Selected text =
---*---
Selling a PR agency: what buyers actually price, and when to start
PRWeek's Top 150 Trading Tracker shows agency optimism cooling. The share of agencies finding trading better than expected has slipped to 45.7 per cent in the May reading, and the mood has moved from cautious to something closer to nervous.
Advising on agency sales is part of what I do now, and I have done it from both seats: the founder deciding whether this is the year to sell, and the buyer working out what the firm is worth. On any given deal I act for one side. The room sounds different from each seat.
A cooling market is not a reason to wait
The networks are softening and consolidating. Omnicom and Interpublic have combined, and the league tables are being redrawn around them. Inside that giant, Golin and Ketchum have merged into a single brand. While that plays out at the top, some independents are still growing fast and hiring hard.
That is not weakness everywhere. It is the firms with momentum pulling clear while the rest hesitate. Buyers with capital are still looking, and they pay most for the firm that is visibly winning while everyone else is anxious.
The decision to sell changes the business the moment you make it
What I see, from both seats, is that the decision to sell changes a business long before any deal closes. It shows up in three places.
How you talk to your own people. A founder who has privately decided to sell starts managing for the buyer's eye, not the team's. In my experience good staff sense the shift within weeks. Secrecy is not the cure. Decide in advance what you will say when someone asks.
How clients read you. A client who senses their agency is in play starts hedging, briefing a second firm, slowing the next contract. Your revenue can wobble at exactly the moment a buyer is studying it.
---*---
Record list =
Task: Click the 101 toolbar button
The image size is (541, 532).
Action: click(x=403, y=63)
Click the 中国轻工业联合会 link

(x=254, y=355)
---*---
Required actions =
a) Say whether each statement agrees with the article on selling a PR agency, answering yes or no and quoting the deciding words: (i) The share of agencies finding trading better than expected fell to 45.7 per cent in the May reading. (ii) Golin and Ketchum kept separate brands inside the combined group. (iii) The author advises a founder to keep a planned sale secret from staff.
b) Reproduce all of the records line for line, without changing anything.
The text and the records are unrelated to each other.

Correct answers =
a)
(i) Yes: "has slipped to 45.7 per cent in the May reading"
(ii) No: "Golin and Ketchum have merged into a single brand"
(iii) No: "Secrecy is not the cure."

b)
Task: Click the 101 toolbar button
The image size is (541, 532).
Action: click(x=403, y=63)
Click the 中国轻工业联合会 link

(x=254, y=355)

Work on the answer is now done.